**To do**
Put the lines of the data below into a Markdown table with two columns, "No." for the row number and "Text" for the line, skipping blank lines. Leave the pictures out of the table.

**Listing**
* * * * * * * * *

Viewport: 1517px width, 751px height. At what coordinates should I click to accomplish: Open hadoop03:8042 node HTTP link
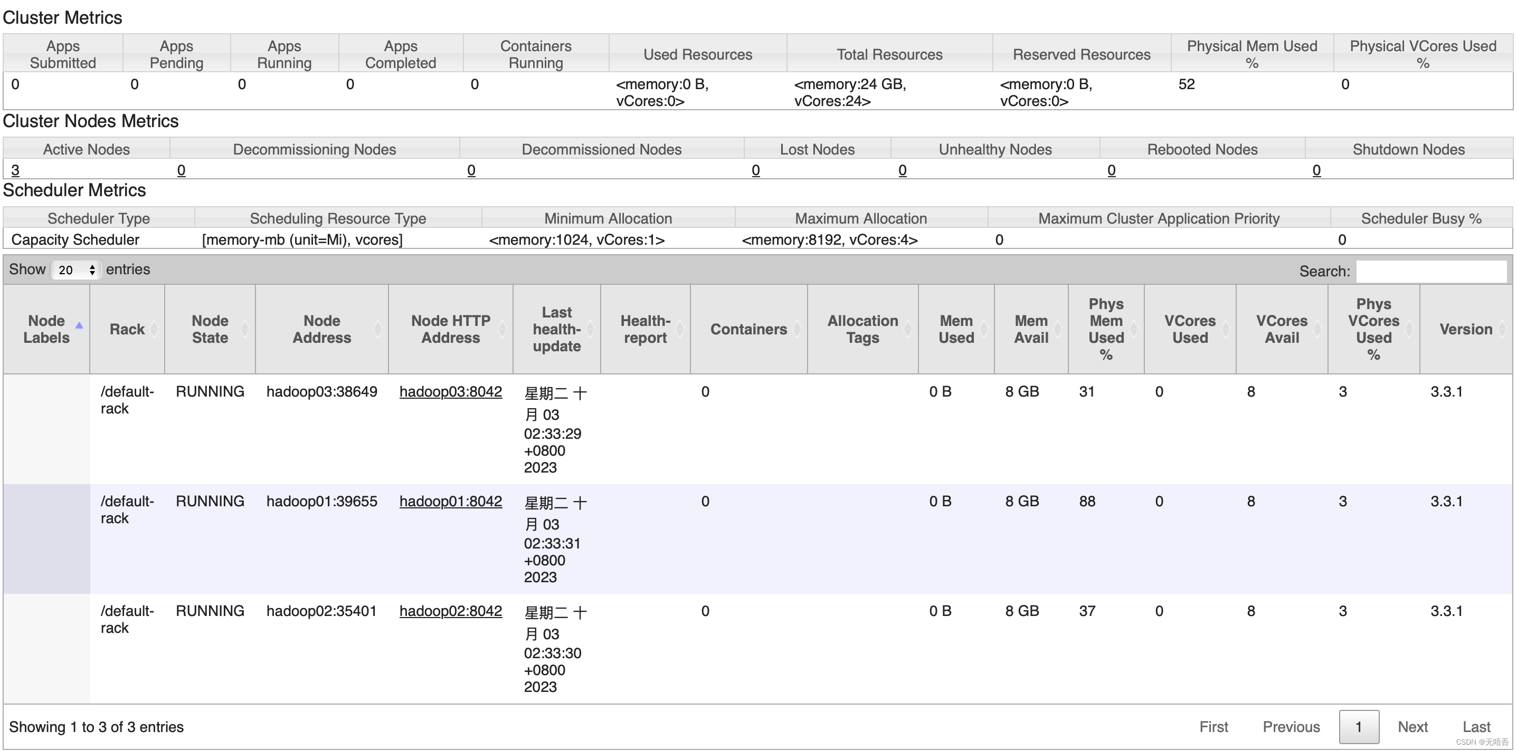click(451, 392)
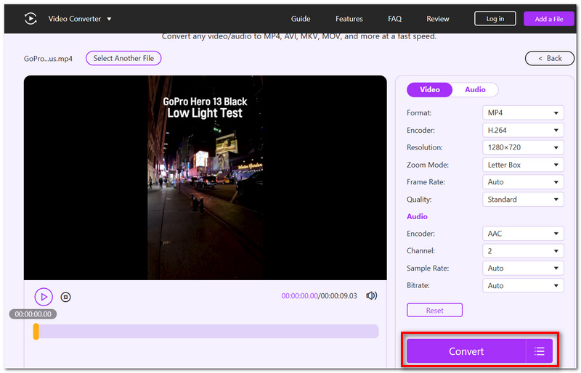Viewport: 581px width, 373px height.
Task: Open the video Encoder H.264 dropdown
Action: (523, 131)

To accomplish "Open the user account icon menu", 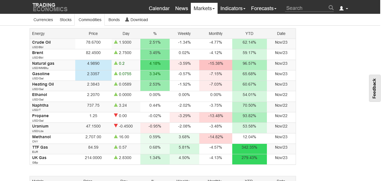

* * * * * * * * *

**The completed task**
| No. | Text |
|---|---|
| 1 | Viewport: 1517px width, 751px height. At what coordinates should I click to accomplish: Open hadoop03:8042 node HTTP link |
| 2 | click(451, 392) |
| 3 | Viewport: 581px width, 373px height. |
| 4 | Task: Open the video Encoder H.264 dropdown |
| 5 | Action: (523, 131) |
| 6 | To accomplish "Open the user account icon menu",  |